**About this task**
From the line containing "Click the 犯规 stat label" down to the last line of the material below, copy each line exactly and leave out the rest.

+ + + + + + +

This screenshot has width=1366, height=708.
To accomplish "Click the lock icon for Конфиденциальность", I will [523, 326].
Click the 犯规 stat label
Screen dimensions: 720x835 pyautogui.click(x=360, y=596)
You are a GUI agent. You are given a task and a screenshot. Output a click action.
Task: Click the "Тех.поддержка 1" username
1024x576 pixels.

+ + + + + + +

**Result of this task**
Click the 犯规 stat label
Screen dimensions: 720x835 pyautogui.click(x=360, y=596)
You are a GUI agent. You are given a task and a screenshot. Output a click action.
Task: Click the "Тех.поддержка 1" username
1024x576 pixels.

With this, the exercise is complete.